(DATASET CONTENT Opens)

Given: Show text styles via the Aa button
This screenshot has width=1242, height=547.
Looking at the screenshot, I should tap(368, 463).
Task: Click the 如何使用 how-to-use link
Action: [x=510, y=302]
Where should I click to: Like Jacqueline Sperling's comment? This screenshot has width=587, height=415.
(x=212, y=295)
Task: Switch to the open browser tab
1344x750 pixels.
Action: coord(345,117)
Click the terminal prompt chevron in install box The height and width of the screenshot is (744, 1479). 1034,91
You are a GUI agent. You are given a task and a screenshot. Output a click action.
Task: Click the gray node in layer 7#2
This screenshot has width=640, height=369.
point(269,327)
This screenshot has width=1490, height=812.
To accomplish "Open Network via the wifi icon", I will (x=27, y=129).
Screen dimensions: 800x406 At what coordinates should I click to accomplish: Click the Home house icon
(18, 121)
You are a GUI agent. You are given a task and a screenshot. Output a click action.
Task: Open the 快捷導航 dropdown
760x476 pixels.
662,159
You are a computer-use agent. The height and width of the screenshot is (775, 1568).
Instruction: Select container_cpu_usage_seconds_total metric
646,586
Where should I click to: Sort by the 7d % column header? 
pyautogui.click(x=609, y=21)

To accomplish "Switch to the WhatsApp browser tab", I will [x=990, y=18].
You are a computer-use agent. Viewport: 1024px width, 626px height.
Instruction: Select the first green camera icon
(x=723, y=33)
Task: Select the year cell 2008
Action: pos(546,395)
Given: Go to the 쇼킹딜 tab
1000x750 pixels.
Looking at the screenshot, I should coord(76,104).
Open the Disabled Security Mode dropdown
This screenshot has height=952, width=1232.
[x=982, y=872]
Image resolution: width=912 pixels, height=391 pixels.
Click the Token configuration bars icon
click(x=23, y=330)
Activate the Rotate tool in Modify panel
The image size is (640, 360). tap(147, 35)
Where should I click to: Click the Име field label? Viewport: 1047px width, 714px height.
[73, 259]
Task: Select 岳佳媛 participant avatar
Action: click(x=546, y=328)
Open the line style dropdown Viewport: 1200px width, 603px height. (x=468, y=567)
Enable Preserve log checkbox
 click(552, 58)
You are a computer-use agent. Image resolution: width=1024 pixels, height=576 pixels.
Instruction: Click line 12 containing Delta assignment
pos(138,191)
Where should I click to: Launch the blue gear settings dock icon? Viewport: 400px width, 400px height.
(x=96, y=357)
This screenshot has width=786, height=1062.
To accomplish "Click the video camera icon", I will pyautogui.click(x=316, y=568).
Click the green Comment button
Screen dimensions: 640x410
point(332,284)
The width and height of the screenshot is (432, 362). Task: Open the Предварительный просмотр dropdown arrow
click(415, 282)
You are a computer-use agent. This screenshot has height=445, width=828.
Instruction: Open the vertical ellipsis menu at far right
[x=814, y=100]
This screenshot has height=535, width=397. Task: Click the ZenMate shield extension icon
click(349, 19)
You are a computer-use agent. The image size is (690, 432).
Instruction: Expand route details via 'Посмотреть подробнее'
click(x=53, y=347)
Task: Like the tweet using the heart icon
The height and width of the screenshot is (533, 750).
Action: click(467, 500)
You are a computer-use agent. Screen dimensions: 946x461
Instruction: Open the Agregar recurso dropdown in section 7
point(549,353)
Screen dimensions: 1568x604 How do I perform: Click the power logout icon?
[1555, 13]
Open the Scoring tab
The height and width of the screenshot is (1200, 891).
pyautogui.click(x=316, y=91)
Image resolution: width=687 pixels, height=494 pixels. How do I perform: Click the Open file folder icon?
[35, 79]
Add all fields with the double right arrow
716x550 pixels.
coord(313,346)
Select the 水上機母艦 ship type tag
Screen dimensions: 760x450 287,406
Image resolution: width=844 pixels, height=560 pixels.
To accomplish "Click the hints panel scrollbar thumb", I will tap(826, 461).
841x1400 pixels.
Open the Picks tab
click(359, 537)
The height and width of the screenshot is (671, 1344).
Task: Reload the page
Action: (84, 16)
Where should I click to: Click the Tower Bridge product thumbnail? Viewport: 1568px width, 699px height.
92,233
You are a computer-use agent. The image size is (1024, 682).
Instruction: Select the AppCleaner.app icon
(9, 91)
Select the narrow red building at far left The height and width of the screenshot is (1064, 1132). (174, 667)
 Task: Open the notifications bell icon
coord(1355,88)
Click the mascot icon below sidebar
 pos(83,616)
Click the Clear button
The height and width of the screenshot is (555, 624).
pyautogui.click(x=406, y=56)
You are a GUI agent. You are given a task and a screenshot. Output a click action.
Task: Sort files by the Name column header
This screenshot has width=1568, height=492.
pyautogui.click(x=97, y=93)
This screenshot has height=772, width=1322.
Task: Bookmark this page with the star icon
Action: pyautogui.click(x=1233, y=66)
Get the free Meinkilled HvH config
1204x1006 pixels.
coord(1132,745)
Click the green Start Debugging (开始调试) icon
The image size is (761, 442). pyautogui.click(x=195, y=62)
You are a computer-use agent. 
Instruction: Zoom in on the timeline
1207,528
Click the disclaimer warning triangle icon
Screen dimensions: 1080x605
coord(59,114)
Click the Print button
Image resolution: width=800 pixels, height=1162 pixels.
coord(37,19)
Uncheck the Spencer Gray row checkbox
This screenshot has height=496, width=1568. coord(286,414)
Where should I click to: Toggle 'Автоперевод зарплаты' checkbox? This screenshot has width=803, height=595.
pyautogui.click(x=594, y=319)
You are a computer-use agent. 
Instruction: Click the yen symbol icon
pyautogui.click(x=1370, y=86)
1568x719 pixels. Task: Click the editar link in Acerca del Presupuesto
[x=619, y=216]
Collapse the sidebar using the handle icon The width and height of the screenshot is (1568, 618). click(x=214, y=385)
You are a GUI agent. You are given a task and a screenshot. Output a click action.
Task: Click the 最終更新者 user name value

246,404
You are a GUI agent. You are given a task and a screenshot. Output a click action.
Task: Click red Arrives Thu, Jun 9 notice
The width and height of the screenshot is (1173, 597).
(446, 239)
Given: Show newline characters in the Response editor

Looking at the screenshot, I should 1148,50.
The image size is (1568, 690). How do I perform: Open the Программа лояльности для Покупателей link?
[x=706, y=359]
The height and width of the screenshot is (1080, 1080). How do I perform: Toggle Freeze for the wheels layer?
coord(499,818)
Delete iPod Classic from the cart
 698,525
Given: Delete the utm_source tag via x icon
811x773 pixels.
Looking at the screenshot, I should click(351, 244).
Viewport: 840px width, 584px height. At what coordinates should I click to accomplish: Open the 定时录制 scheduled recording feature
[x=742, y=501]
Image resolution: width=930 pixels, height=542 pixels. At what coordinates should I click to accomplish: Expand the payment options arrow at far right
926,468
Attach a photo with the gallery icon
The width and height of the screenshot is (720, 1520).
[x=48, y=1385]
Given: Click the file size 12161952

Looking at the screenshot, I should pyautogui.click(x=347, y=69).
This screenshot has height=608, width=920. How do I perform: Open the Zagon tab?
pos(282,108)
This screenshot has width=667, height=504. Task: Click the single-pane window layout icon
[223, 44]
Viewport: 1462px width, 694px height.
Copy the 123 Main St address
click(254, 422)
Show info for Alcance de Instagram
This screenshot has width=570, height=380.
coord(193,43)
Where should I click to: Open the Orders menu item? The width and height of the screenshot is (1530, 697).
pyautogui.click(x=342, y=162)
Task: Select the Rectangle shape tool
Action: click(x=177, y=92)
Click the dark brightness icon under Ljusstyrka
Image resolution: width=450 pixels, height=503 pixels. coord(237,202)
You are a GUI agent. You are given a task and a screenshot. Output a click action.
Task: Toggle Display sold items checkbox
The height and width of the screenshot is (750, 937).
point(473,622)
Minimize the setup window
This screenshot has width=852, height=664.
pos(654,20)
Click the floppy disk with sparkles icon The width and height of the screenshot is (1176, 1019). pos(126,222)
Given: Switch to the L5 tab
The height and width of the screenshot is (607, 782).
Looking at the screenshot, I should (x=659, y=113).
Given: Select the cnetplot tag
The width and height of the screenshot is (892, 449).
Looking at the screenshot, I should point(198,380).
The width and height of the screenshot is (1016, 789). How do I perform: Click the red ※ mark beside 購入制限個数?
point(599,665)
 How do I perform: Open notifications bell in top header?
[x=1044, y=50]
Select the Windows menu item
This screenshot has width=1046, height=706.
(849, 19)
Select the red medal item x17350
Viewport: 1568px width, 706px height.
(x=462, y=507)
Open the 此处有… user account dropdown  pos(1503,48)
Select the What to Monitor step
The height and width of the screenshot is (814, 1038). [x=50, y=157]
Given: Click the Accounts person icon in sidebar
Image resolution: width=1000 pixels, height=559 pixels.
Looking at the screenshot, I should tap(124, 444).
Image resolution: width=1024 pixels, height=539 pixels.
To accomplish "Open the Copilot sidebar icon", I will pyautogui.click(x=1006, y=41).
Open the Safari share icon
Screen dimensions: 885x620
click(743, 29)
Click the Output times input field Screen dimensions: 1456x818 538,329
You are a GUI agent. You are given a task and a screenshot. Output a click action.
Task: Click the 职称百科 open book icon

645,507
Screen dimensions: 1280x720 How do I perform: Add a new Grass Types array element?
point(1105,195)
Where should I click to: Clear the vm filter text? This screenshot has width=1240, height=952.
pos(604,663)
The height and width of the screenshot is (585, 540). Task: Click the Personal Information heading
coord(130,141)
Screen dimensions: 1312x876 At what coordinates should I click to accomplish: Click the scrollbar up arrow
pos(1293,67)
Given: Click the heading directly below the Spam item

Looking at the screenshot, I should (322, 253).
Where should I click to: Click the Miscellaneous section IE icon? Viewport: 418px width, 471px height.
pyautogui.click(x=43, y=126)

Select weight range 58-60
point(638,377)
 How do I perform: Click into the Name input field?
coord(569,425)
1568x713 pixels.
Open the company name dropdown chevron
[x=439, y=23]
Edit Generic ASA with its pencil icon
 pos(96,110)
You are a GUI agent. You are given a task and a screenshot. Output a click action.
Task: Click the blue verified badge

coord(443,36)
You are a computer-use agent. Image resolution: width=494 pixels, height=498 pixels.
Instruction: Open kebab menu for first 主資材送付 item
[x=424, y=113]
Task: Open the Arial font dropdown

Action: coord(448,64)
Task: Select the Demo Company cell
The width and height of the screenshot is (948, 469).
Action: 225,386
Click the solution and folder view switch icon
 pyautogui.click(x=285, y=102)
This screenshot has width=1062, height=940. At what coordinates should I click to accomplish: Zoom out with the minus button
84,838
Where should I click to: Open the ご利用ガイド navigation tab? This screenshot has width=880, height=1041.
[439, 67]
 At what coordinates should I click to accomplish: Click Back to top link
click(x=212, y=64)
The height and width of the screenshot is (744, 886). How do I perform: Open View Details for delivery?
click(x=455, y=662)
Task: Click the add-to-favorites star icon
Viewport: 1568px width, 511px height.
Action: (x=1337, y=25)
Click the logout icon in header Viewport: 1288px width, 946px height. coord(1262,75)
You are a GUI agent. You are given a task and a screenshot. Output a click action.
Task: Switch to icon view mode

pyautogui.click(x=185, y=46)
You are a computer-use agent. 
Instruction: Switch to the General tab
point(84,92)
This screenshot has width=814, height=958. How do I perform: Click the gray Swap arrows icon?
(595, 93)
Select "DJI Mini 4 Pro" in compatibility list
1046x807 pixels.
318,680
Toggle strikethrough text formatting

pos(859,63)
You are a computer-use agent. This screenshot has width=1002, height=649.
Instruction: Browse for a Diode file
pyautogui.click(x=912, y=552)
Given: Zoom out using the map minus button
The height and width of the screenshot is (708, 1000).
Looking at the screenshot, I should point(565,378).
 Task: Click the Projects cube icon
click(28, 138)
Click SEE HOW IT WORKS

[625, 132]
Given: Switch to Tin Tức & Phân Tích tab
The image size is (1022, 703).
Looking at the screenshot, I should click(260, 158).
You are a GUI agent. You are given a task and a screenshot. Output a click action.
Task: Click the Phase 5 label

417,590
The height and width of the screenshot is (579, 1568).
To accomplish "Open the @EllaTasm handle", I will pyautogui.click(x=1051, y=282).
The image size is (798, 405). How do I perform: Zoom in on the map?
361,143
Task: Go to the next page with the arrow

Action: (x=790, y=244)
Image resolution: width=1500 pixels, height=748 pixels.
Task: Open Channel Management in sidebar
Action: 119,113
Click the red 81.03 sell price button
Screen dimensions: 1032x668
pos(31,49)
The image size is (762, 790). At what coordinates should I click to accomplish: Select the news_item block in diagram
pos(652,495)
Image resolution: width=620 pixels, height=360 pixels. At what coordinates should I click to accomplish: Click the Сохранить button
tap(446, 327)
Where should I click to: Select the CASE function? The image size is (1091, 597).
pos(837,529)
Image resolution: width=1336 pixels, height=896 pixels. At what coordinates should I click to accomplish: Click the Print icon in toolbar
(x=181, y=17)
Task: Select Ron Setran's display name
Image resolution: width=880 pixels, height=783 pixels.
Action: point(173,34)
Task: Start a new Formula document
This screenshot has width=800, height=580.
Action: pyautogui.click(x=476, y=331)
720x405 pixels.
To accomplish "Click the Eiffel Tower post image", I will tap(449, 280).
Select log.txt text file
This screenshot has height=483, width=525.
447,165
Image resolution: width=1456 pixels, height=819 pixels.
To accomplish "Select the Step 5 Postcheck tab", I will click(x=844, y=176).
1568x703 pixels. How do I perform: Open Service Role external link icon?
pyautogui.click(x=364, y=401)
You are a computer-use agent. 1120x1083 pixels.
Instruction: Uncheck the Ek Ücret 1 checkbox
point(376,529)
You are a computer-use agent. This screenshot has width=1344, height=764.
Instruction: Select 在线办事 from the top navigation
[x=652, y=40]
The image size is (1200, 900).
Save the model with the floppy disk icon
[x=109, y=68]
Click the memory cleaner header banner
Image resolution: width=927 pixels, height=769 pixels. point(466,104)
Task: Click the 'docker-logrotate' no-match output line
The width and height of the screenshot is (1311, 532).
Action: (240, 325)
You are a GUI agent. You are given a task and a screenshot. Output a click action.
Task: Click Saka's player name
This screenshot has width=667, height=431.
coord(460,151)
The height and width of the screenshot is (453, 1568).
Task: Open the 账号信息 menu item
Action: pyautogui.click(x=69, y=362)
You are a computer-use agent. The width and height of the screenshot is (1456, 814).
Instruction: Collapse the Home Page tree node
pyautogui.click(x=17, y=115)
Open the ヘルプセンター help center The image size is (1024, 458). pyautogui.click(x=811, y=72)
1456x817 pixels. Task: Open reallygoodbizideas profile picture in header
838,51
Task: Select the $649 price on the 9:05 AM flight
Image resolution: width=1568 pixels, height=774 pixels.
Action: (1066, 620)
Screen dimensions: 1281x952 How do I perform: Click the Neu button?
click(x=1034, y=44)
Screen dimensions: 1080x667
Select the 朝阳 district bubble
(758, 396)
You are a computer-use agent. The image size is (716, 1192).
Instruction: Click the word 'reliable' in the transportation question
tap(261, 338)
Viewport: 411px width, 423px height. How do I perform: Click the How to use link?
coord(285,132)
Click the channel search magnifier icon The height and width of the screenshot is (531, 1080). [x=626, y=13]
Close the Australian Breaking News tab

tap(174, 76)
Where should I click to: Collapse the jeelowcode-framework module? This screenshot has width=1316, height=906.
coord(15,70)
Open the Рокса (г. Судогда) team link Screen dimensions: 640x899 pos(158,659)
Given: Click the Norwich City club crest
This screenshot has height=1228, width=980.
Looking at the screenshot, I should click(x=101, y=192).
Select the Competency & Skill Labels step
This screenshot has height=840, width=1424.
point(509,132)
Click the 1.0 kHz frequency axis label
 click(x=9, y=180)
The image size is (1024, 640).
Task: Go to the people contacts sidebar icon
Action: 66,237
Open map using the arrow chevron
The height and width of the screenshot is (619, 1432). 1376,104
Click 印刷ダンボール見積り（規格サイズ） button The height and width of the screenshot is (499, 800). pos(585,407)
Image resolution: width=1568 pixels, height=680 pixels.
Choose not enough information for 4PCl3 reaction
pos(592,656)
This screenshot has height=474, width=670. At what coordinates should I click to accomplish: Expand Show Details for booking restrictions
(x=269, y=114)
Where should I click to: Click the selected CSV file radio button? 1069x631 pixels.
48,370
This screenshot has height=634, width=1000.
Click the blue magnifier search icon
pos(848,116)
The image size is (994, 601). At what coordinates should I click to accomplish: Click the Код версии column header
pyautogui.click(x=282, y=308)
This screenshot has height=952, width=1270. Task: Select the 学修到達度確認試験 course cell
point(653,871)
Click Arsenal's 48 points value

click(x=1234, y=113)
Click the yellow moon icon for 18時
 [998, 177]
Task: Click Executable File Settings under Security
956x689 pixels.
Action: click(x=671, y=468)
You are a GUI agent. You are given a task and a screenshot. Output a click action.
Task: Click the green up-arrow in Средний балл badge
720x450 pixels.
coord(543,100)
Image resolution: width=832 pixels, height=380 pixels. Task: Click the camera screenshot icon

(DATASET CONTENT Closes)

**TASK DESCRIPTION:** Find the line with "Viewport: 840px width, 584px" in the entries above. Retype it and each line after it, exactly, through the line with "Given: Switch to the L5 tab", and stop there.

**THE ANSWER:**
Viewport: 840px width, 584px height. At what coordinates should I click to accomplish: Open the 定时录制 scheduled recording feature
[x=742, y=501]
Image resolution: width=930 pixels, height=542 pixels. At what coordinates should I click to accomplish: Expand the payment options arrow at far right
926,468
Attach a photo with the gallery icon
The width and height of the screenshot is (720, 1520).
[x=48, y=1385]
Given: Click the file size 12161952

Looking at the screenshot, I should pyautogui.click(x=347, y=69).
This screenshot has height=608, width=920. How do I perform: Open the Zagon tab?
pos(282,108)
This screenshot has width=667, height=504. Task: Click the single-pane window layout icon
[223, 44]
Viewport: 1462px width, 694px height.
Copy the 123 Main St address
click(254, 422)
Show info for Alcance de Instagram
This screenshot has width=570, height=380.
coord(193,43)
Where should I click to: Open the Orders menu item? The width and height of the screenshot is (1530, 697).
pyautogui.click(x=342, y=162)
Task: Select the Rectangle shape tool
Action: click(x=177, y=92)
Click the dark brightness icon under Ljusstyrka
Image resolution: width=450 pixels, height=503 pixels. coord(237,202)
You are a GUI agent. You are given a task and a screenshot. Output a click action.
Task: Toggle Display sold items checkbox
The height and width of the screenshot is (750, 937).
point(473,622)
Minimize the setup window
This screenshot has width=852, height=664.
pos(654,20)
Click the floppy disk with sparkles icon The width and height of the screenshot is (1176, 1019). pos(126,222)
Given: Switch to the L5 tab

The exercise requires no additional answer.